Only an exact repetition of all the entries will be accepted.
[Recorded information Boundary: Start]
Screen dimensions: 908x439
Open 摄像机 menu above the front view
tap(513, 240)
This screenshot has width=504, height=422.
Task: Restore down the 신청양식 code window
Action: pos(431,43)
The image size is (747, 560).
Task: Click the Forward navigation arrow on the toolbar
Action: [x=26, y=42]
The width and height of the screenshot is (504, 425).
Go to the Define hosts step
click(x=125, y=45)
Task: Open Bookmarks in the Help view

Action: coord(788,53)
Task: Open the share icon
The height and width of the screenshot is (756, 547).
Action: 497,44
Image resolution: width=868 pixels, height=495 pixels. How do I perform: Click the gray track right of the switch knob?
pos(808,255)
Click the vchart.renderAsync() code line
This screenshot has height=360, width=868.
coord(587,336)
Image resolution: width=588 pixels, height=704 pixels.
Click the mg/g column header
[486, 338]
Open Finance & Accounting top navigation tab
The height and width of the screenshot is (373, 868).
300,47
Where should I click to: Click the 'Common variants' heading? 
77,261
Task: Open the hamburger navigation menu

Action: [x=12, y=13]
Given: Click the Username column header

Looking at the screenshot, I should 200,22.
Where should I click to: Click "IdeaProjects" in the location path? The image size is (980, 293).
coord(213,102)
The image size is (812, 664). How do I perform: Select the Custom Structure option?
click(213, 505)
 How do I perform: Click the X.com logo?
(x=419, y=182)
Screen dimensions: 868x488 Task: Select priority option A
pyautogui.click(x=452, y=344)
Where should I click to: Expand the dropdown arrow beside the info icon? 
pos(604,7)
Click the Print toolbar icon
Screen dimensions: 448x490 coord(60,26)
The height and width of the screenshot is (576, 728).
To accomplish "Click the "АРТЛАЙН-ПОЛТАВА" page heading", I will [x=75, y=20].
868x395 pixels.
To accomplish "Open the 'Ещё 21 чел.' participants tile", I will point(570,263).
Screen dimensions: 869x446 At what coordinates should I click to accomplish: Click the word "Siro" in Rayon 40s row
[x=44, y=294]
[Recorded information Boundary: End]
§ Output for this task:
Screen dimensions: 908x439
Open 摄像机 menu above the front view
tap(513, 240)
This screenshot has width=504, height=422.
Task: Restore down the 신청양식 code window
Action: pos(431,43)
The image size is (747, 560).
Task: Click the Forward navigation arrow on the toolbar
Action: [x=26, y=42]
The width and height of the screenshot is (504, 425).
Go to the Define hosts step
click(x=125, y=45)
Task: Open Bookmarks in the Help view

Action: coord(788,53)
Task: Open the share icon
The height and width of the screenshot is (756, 547).
Action: 497,44
Image resolution: width=868 pixels, height=495 pixels. How do I perform: Click the gray track right of the switch knob?
pos(808,255)
Click the vchart.renderAsync() code line
This screenshot has height=360, width=868.
coord(587,336)
Image resolution: width=588 pixels, height=704 pixels.
Click the mg/g column header
[486, 338]
Open Finance & Accounting top navigation tab
The height and width of the screenshot is (373, 868).
300,47
Where should I click to: Click the 'Common variants' heading? 
77,261
Task: Open the hamburger navigation menu

Action: [x=12, y=13]
Given: Click the Username column header

Looking at the screenshot, I should 200,22.
Where should I click to: Click "IdeaProjects" in the location path? The image size is (980, 293).
coord(213,102)
The image size is (812, 664). How do I perform: Select the Custom Structure option?
click(213, 505)
 How do I perform: Click the X.com logo?
(x=419, y=182)
Screen dimensions: 868x488 Task: Select priority option A
pyautogui.click(x=452, y=344)
Where should I click to: Expand the dropdown arrow beside the info icon? 
pos(604,7)
Click the Print toolbar icon
Screen dimensions: 448x490 coord(60,26)
The height and width of the screenshot is (576, 728).
To accomplish "Click the "АРТЛАЙН-ПОЛТАВА" page heading", I will [x=75, y=20].
868x395 pixels.
To accomplish "Open the 'Ещё 21 чел.' participants tile", I will point(570,263).
Screen dimensions: 869x446 At what coordinates should I click to accomplish: Click the word "Siro" in Rayon 40s row
[x=44, y=294]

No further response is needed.